If you don't have much experience organizing project, take a few moments to read a few article on project management to get an idea of how to define your resolution and identified the steps and order they need to occur to make them successful. The Project Management Institute resources site is a good source for quality information.
3) Habit comes from practice. The fact that 92% of resolutions fail is not surprising. Humans are habitual creatures. We like to know things and count on them. That's why we marry, buy houses, have children, have pets. These things provide stability and accountability. Habit is how we make sense of the world around us. If we weren't capable of remembering how to grow food or where to hunt or fish, we would have been extinct long ago.
Habit is derived from memorizing and reenacting actions repetitively. Repeating the steps of the financial plan created in step 2, you'll work toward your goal at the same time as cementing new behavior in yourself and how you work with your money.

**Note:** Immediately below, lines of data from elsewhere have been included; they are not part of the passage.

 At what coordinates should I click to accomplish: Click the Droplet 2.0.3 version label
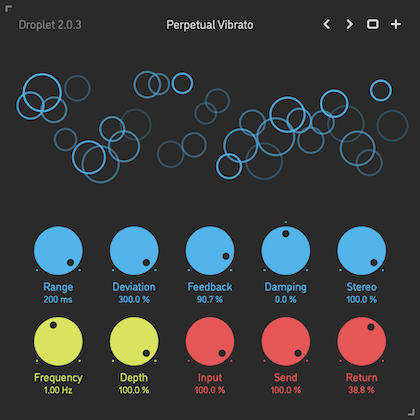click(x=50, y=25)
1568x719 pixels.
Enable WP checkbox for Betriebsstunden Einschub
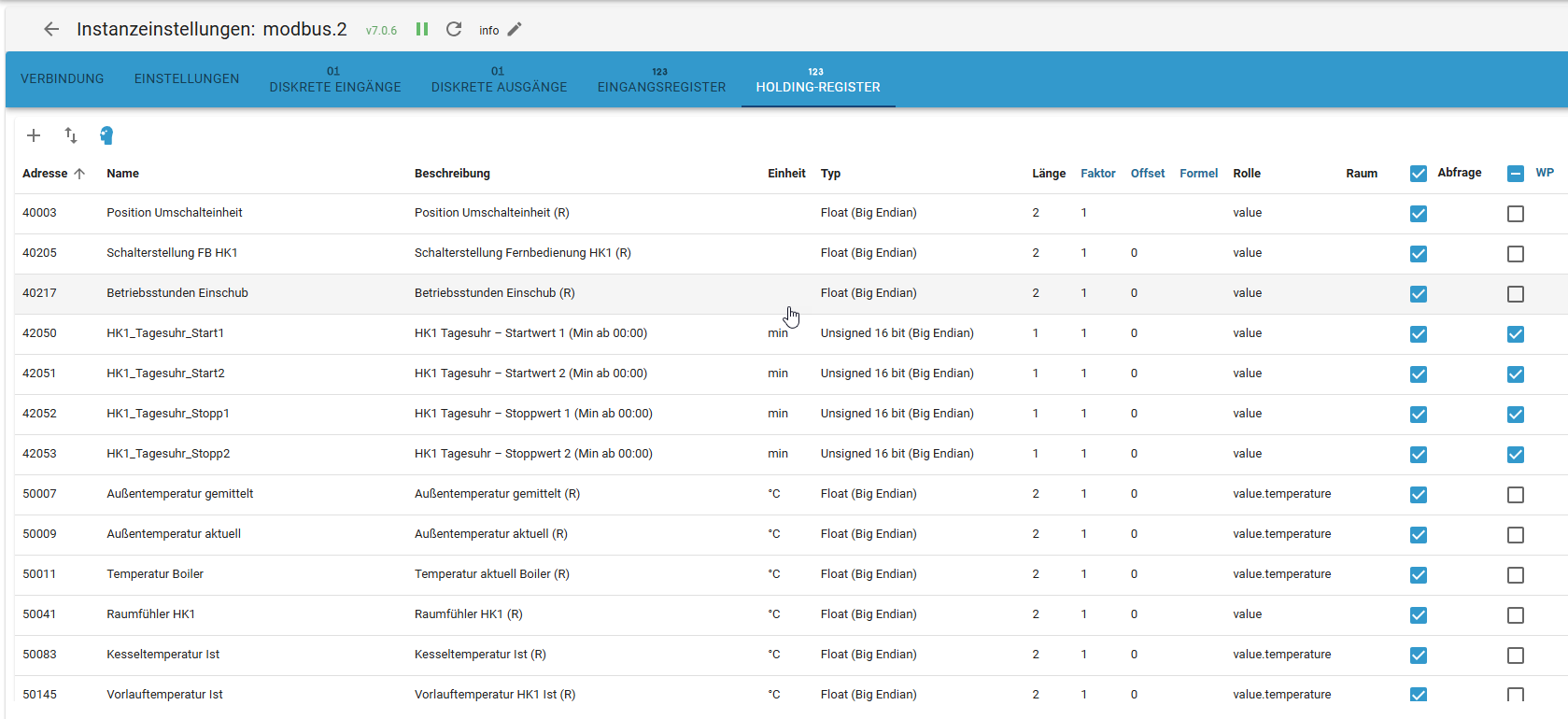tap(1515, 294)

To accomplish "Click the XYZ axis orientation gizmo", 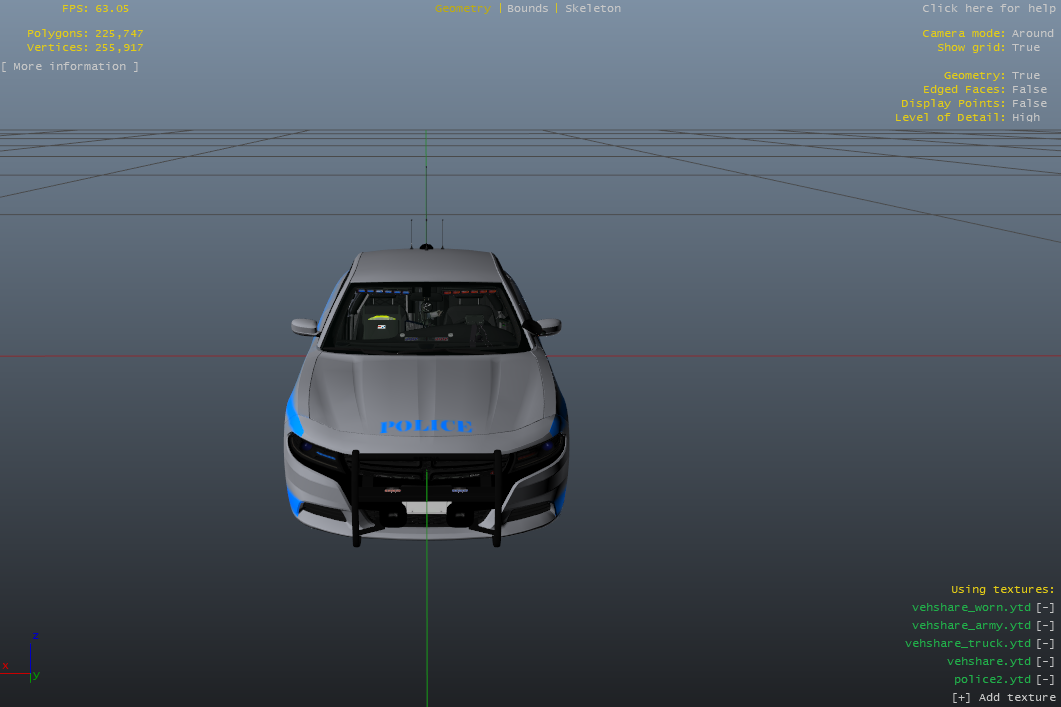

4) Realize will power has very little to do with success. Many blame the breaking of resolutions on will power, or lack of it. In reality, will power has very little to do with long-lasting, effective change. Think of will power like any "power" practice: sprinting, lifting heavy objects, or hiking up a steep incline. They are done in short bursts and can only be sustained for brief periods of time. The body and the mind fatigue under such pressure and exertion. Using will power to effect the change required of a resolution is bound to fail because it is unsustainable.
Will power does have a role in change, but is not the main vehicle. It is a tool of last resort tool to keep you on track. Will power is the digging deep to keep to the change decisions made in the face of very strong competition for you to break. It should be counted as a very minor player in your strategy for creating change.
5) Accept failures and celebrate successes! No one is perfect, yet striving for perfection is America's national pastime. Resolutions are often tossed aside at the first signs of adversity or the first failing. It is comfortable and easy to fall back to doing things the way we've always done them because they are known, they are habit (there's that nasty word). The whole purpose for defining a resolution is to make planned changes in how we act into habits that form better solutions. In our case, it is to get a better grip on personal finances. And, since we are human and not programmable automatons, we will make mistakes, bad choices, or just plan indulge.
Resolutions stay in place better when we learning to accept our failure and grow to understand we are not infallible. Rewarding our changes can make the success even sweeter. Successful management of finances does not have to be about spending in a way that may open the door to an old habit you've been striving to change.
For example, if controlling spending is the resolution and stopping spontaneous shopping trips was a decided remedy, then a reward should not be indulging in a spree. It would only serve to reinforce the bad, old habit. Choose something special and fun that is not shopping, possibly a concert or dinner with a close friend at a nice restaurant. Something that has budget and foreseeable boundaries associated with it.
With these five steps, your most important money resolution can be successful in 2009. Resolutions are about changing your behavior, and in this instance, about changing your relationship to some part of your finances. Change is never easy, so be forgiving but be firm. Follow the plan you establish and take the time to review it. Invest in your plan by further educating yourself on how to keep making your plan successful. Happy Finances in 2009!